__Your objective__:
Shown below is a listing with pictures; reproduce exactly, and only, the lines between the ones containing "Click the MACD(12,26,9) legend marker" and "Where should I click to: Send", inclusive, leaving the pictures out.

__Information provided__:
^^^^^^^^
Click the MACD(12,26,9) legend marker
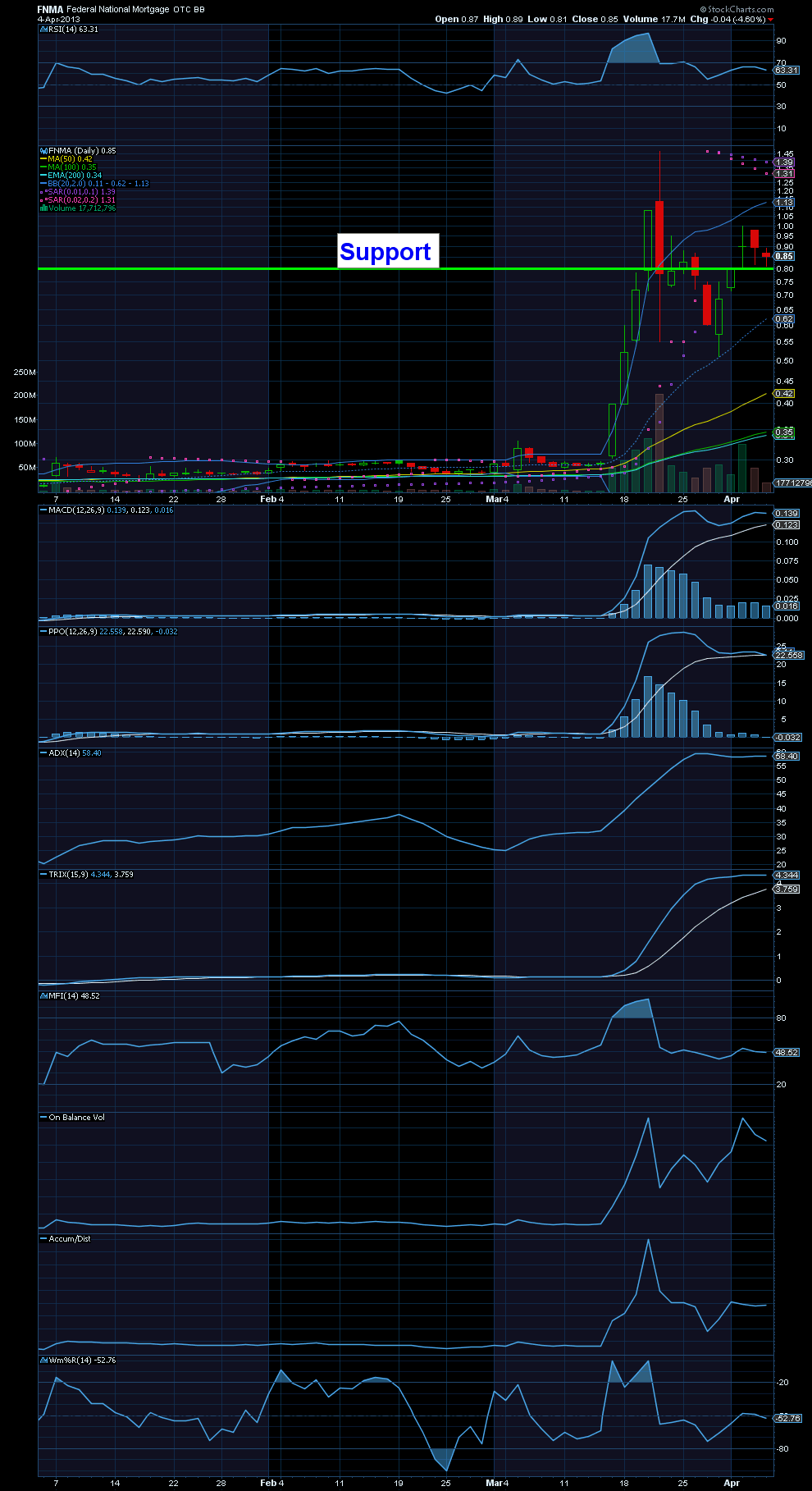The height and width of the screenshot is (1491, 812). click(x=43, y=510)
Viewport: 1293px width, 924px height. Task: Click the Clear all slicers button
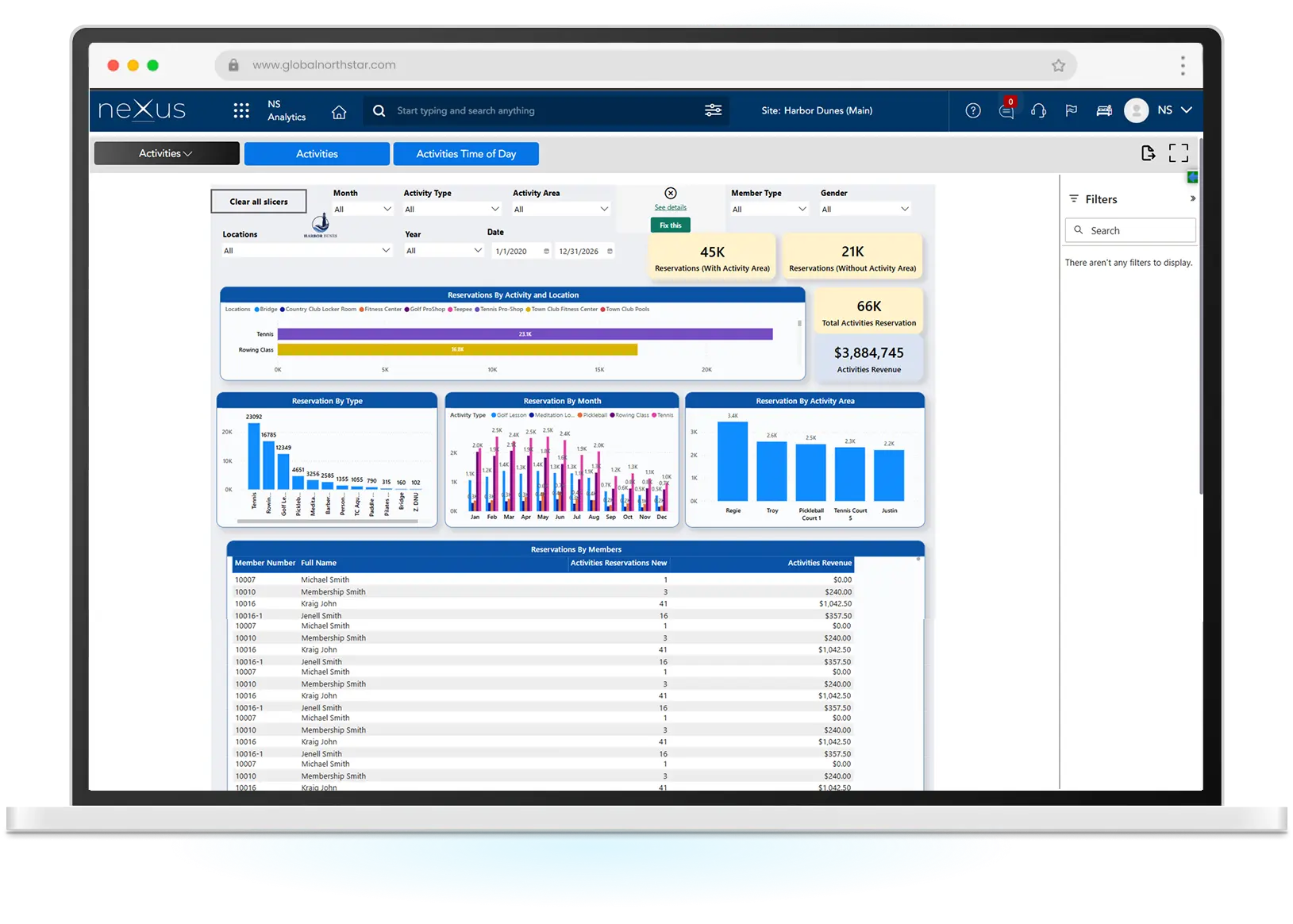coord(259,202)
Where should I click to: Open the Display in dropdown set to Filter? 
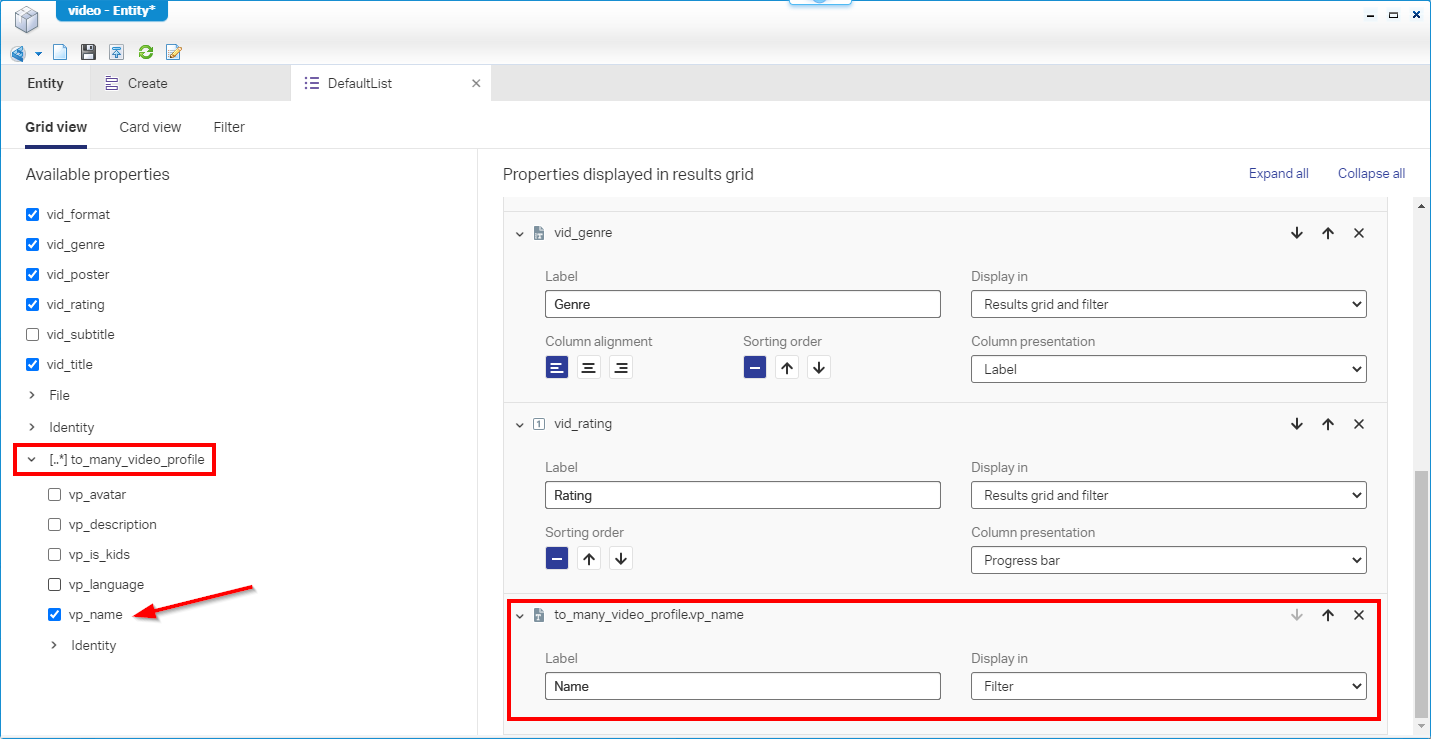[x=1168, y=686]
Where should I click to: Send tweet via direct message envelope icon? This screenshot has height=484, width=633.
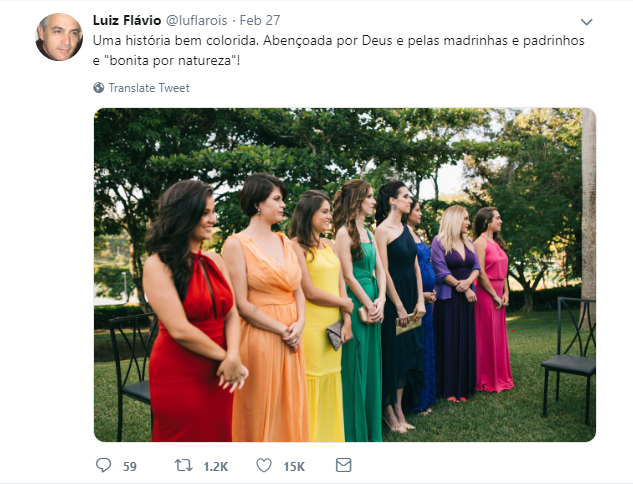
^^^^^^^^
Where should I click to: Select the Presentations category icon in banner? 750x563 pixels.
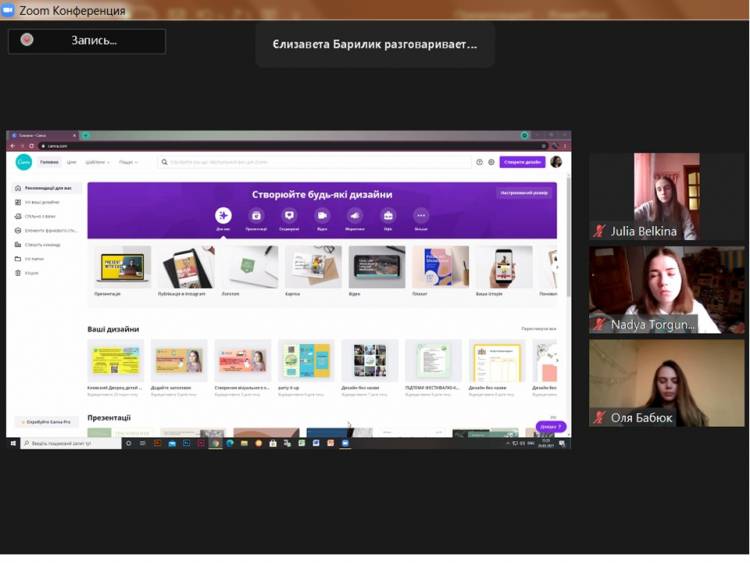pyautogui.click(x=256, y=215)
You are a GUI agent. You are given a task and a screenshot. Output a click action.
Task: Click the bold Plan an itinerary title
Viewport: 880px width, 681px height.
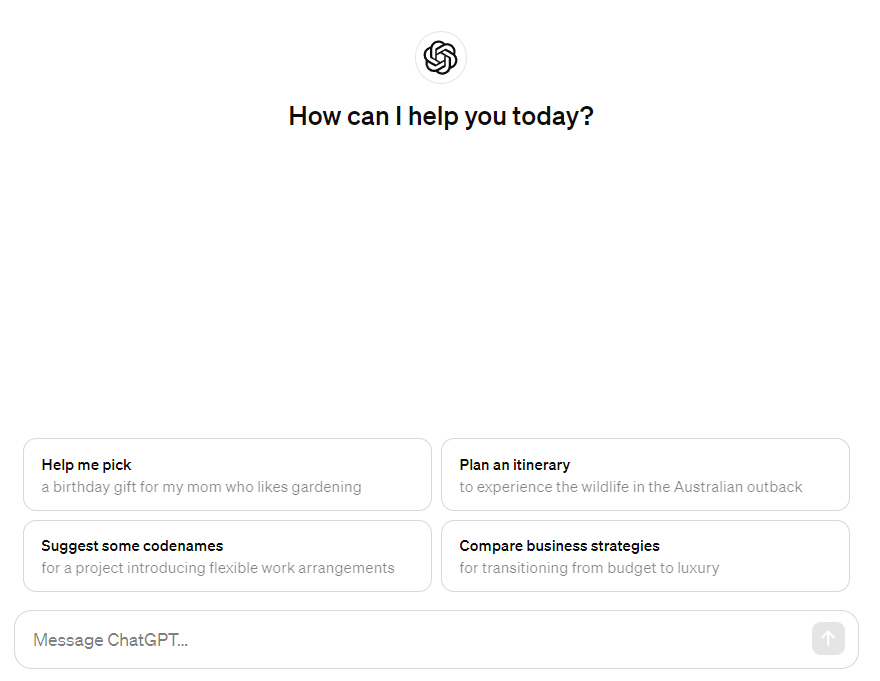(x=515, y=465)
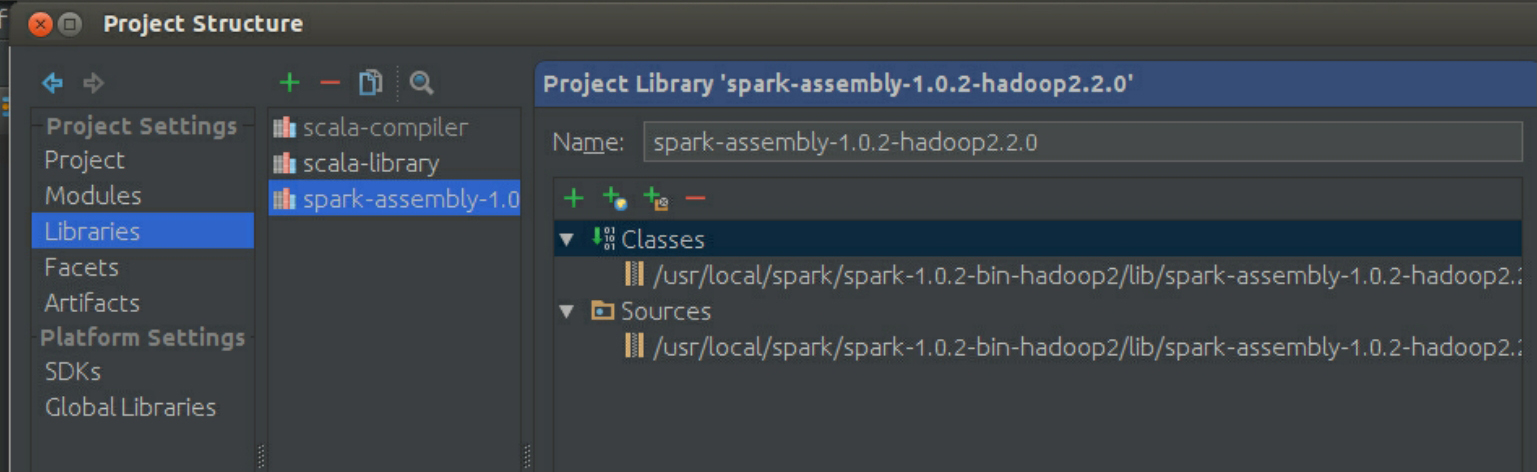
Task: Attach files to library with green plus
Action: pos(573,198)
^^^^^^^^
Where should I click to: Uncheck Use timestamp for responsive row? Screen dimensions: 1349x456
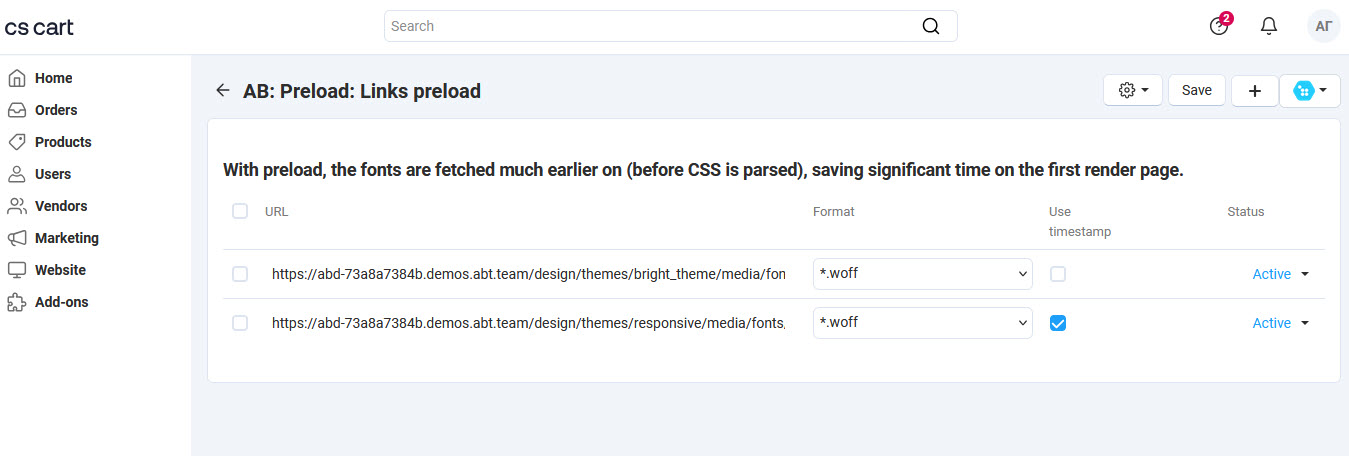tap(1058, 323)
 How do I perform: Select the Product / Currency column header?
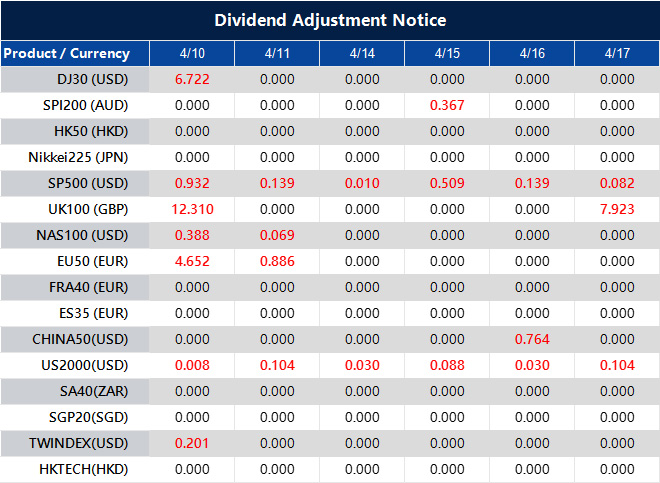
^^^^^^^^
__Solution to this exercise__:
Click the MACD(12,26,9) legend marker
The height and width of the screenshot is (1491, 812). click(x=43, y=510)
Viewport: 1293px width, 924px height. Task: Click the Clear all slicers button
coord(259,202)
Where should I click to: Open the Display in dropdown set to Filter? 
[x=1168, y=686]
Where should I click to: Send tweet via direct message envelope icon? This screenshot has height=484, width=633.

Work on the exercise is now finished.